Supplied records Start Marker

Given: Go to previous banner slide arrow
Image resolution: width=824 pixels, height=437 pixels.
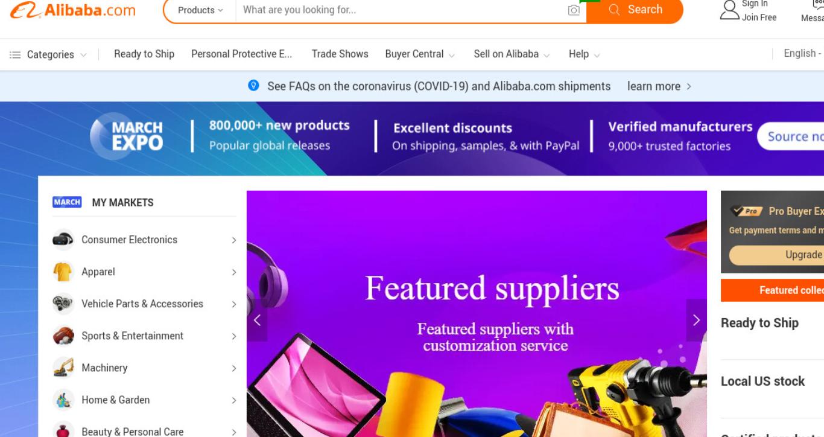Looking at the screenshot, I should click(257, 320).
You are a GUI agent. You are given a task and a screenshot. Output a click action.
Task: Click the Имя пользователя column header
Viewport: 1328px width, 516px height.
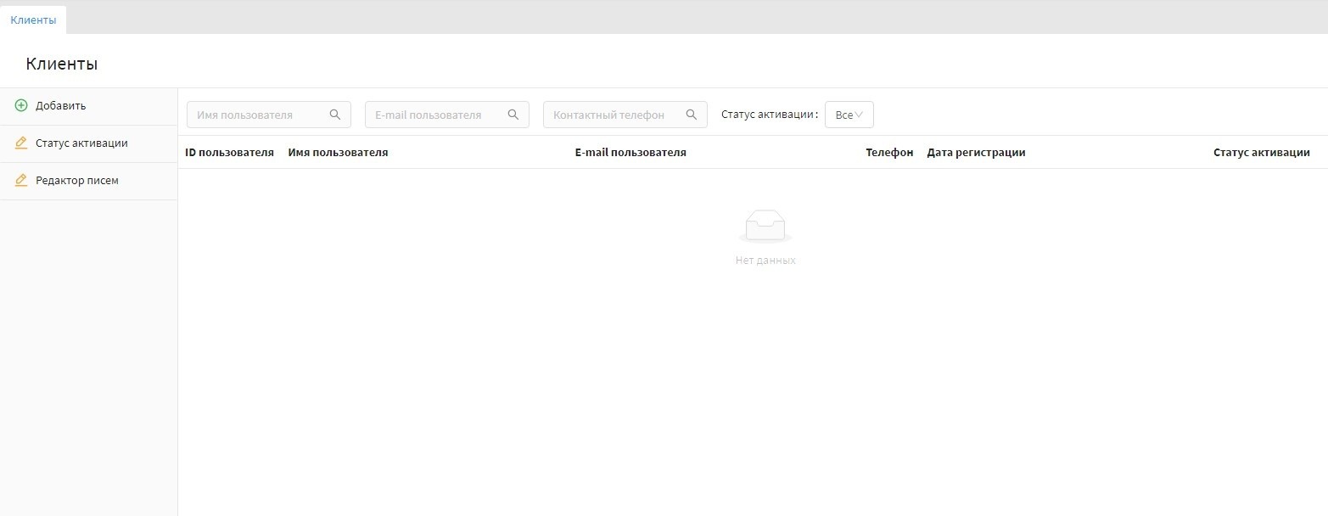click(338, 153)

Supplied records End Marker
Supplied records Start Marker

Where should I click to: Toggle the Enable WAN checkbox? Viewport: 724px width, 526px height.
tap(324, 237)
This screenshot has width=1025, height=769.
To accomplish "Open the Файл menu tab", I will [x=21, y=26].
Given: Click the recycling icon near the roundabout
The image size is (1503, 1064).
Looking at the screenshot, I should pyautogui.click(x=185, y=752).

Supplied records End Marker
Supplied records Start Marker

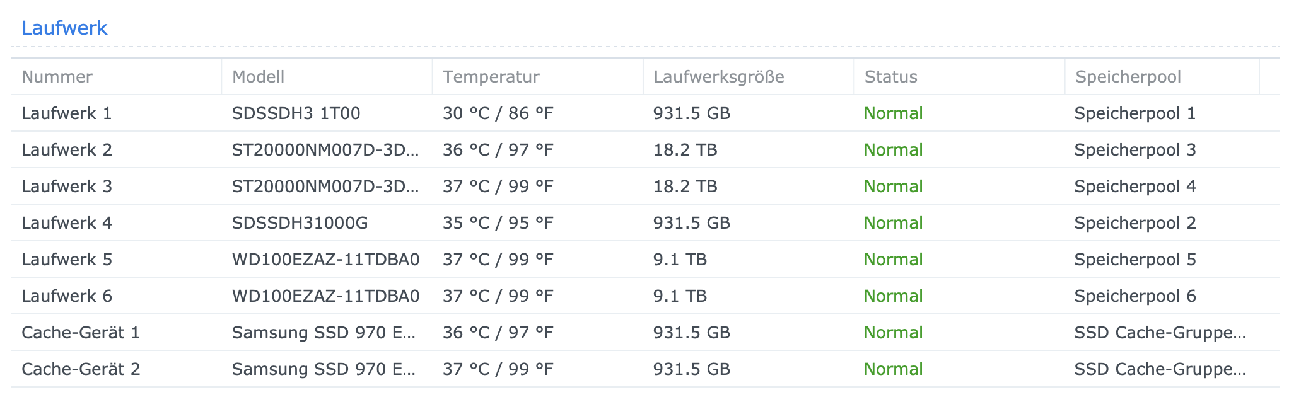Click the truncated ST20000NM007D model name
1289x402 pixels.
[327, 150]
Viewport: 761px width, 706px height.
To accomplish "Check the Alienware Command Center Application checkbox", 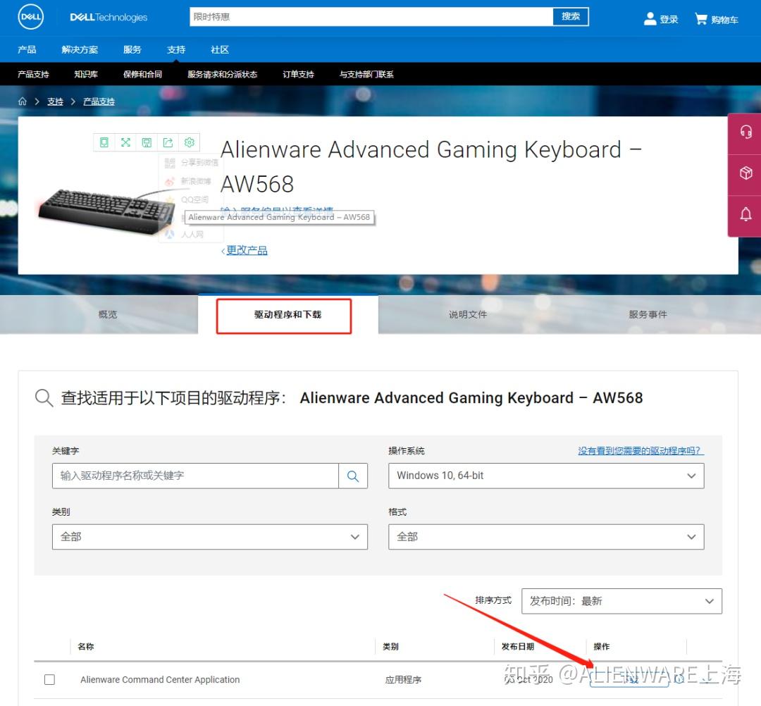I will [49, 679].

Supplied records End Marker

What to produce
The line holding "Given: Go to previous banner slide arrow" starts the copy and the line holding "Task: Click the" ends it. Repeat those two lines above and all between them exactly, leaving out pictures.

Result of the exercise
Given: Go to previous banner slide arrow
Image resolution: width=824 pixels, height=437 pixels.
Looking at the screenshot, I should click(257, 320).
You are a GUI agent. You are given a task and a screenshot. Output a click action.
Task: Click the Имя пользователя column header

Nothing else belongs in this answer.